Monday, March 16, 2009

Indonesia, Myanmar in talks on Rohingya boat people’s fate

Jakarta, March 17 :  Indonesian President Susilo Bambang Yudhoyono Monday met Myanmar’s Prime Minister General Thein Sein for talks on various issues, including the issue of the so-called Rohingya boat people, officials said.
Thein Sein was quoted as saying that his country was prepared to receive the Rohingya boat people on condition that they can prove they were Myanmarese, because some of them came from Bangladesh.
Indonesia’s Yudhoyono stressed that the issue of the Rohingya boat people should be tackled together with the involvement of the international organisations, including the UN High Commissioner for Refugees (UNHCR) and the International Organisation for Migration (IOM).
Hundreds of people from a Muslim minority in Myanmar were found adrift in dilapidated boats with little food and water off the coast of an Indonesian island earlier this year.
“There were several people from Myanmar. Until this stage just one person was able to prove to have links to the identity or the inhabitants from Myanmar,” Indonesian presidential spokesman Dino Patti Djalal said, adding that the identification process was continuing with the involvement of the UNHCR and IOM.
“The UNHCR will go to Myanmar in the near future as part of the identification process,” the spokesman said.
Some of the boat people, who claimed persecution in Myanmar, were rescued by the Indonesian Navy off the coast of Aceh, where they told officials they were rounded up and beaten by Thai military personnel.
The plight of the boat people and efforts to assist, are to be presented before the Bali Process in April, involving the origin nation, the transit nation and the destination country, Djalal said.
The Bali Process, created in 2002, brings participants together to work on practical measures to help combat people smuggling, human trafficking and related transnational crimes in the region.
The Rohingya, a Muslim minority group from northern Arakan State in Myanmar, have been denied citizenship by Myanmar’s ruling junta who claim they are migrants from neighbouring Bangladesh.

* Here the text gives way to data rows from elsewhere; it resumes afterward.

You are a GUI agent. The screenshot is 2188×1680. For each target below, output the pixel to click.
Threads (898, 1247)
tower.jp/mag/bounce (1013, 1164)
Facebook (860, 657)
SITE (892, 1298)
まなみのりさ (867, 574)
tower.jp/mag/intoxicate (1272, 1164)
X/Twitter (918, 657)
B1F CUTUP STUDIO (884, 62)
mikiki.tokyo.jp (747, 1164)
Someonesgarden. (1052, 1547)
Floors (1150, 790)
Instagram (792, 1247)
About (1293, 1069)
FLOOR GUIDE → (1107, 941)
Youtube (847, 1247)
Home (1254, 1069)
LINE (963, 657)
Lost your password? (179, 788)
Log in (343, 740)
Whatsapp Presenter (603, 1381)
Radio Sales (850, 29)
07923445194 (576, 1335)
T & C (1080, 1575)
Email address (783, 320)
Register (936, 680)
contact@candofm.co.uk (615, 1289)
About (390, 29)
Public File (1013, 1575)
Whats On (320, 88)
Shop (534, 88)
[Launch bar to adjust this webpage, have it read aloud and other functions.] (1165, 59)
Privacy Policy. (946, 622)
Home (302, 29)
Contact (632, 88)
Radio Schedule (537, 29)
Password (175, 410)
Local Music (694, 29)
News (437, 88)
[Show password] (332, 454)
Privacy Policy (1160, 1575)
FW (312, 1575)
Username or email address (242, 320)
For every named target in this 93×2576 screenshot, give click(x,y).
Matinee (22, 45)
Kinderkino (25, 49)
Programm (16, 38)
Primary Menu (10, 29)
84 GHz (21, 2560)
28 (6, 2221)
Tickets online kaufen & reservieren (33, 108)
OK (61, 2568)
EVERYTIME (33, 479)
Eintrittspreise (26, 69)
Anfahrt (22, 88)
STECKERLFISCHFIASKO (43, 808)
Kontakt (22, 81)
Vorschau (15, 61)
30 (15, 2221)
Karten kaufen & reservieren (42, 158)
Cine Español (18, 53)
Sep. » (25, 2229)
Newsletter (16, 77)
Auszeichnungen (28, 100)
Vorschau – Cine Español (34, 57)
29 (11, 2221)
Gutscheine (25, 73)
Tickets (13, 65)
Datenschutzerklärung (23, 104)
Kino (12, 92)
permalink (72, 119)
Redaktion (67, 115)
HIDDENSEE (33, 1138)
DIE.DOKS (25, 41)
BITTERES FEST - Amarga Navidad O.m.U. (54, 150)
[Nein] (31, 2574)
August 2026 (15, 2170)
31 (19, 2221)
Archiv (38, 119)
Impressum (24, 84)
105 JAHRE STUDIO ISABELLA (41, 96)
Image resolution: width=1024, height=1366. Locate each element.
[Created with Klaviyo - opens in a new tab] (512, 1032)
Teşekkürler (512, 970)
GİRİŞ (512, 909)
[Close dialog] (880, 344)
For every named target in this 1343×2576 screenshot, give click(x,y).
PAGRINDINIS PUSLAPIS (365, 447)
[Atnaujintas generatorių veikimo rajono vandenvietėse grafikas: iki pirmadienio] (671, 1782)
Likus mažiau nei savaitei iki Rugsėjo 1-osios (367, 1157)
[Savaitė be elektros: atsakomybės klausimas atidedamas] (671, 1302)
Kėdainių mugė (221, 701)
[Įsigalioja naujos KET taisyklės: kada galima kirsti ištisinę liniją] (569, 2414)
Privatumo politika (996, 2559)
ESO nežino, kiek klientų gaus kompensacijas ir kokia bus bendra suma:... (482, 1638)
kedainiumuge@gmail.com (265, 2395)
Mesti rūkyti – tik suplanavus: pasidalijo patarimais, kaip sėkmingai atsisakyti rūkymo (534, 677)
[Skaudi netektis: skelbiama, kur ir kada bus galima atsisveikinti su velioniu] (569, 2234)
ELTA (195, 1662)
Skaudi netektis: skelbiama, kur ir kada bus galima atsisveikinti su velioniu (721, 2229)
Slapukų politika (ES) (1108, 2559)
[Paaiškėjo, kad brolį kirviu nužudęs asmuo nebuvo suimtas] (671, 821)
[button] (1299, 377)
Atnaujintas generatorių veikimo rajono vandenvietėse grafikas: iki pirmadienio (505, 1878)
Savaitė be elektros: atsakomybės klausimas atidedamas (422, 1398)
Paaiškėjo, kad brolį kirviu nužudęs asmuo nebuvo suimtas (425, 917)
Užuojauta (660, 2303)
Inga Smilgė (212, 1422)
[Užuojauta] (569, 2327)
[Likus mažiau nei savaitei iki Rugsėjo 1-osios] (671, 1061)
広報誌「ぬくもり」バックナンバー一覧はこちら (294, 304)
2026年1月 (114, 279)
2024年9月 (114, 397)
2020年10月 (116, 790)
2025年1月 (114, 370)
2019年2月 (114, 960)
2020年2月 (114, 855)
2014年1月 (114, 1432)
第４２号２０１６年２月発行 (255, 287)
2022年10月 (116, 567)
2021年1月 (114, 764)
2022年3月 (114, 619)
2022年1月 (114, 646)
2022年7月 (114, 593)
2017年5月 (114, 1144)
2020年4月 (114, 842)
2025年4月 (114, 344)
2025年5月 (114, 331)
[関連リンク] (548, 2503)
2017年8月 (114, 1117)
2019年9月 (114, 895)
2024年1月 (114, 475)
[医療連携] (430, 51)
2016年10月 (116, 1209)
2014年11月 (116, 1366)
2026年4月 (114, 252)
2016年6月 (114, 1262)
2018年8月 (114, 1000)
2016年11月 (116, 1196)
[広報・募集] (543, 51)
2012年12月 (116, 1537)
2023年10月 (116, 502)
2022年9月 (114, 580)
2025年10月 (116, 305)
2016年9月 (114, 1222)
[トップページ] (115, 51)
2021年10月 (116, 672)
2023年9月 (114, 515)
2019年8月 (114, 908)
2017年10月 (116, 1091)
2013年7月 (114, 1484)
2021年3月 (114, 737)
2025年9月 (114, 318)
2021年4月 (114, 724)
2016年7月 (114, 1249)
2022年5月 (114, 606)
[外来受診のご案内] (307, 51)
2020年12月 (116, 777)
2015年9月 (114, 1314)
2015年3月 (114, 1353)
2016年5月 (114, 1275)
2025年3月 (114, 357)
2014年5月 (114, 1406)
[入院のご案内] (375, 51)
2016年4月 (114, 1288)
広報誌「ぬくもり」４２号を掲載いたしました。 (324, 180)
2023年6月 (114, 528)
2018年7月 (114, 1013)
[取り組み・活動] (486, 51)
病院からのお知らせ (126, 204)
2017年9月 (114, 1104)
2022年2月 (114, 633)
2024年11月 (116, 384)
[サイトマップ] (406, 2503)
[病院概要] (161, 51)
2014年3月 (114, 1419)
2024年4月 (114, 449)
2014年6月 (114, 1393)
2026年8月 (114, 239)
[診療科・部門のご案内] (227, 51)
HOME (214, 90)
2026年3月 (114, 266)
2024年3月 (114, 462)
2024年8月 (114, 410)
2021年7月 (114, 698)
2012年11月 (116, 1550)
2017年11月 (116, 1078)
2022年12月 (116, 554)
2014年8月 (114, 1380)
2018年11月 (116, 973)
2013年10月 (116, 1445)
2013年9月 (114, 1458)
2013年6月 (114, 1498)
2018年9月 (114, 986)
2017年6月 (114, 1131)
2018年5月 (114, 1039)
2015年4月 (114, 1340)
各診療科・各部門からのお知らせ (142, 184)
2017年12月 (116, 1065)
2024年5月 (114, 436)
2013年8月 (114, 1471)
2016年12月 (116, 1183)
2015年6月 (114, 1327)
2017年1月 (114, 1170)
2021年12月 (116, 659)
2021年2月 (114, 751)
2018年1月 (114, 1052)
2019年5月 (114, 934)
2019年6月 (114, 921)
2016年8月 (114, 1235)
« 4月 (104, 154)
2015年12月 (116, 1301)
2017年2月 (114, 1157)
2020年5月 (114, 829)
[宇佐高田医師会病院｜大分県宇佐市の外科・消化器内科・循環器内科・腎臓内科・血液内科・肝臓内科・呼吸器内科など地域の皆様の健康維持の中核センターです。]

Bangladesh has also denied the Rohingya citizenship, leaving the minority group stateless, homeless and without work. Thousands of Rohingya are working illegally in Thailand and as migrant labourers in Malaysia.
During the meeting, the Myanmar leader also explain on latest development of the so-called road map to democracy in Myanmar, which he claims to have entered the final stage with elections scheduled in 2010, Djalal said.
The Indonesian president stressed that “it is time for Myanmar to prove to ASEAN (Association of Southeast Asian Nations) and the world that road map to democracy could proceed,” Djalal said, adding that the most important is that the process of credible, transparent, fair and inclusive.
Yudhoyono also stressed on the need for the Myanmar regime to release the political detainees, Djalal said, without mentioning opposition leader Aung San Suu Kyi.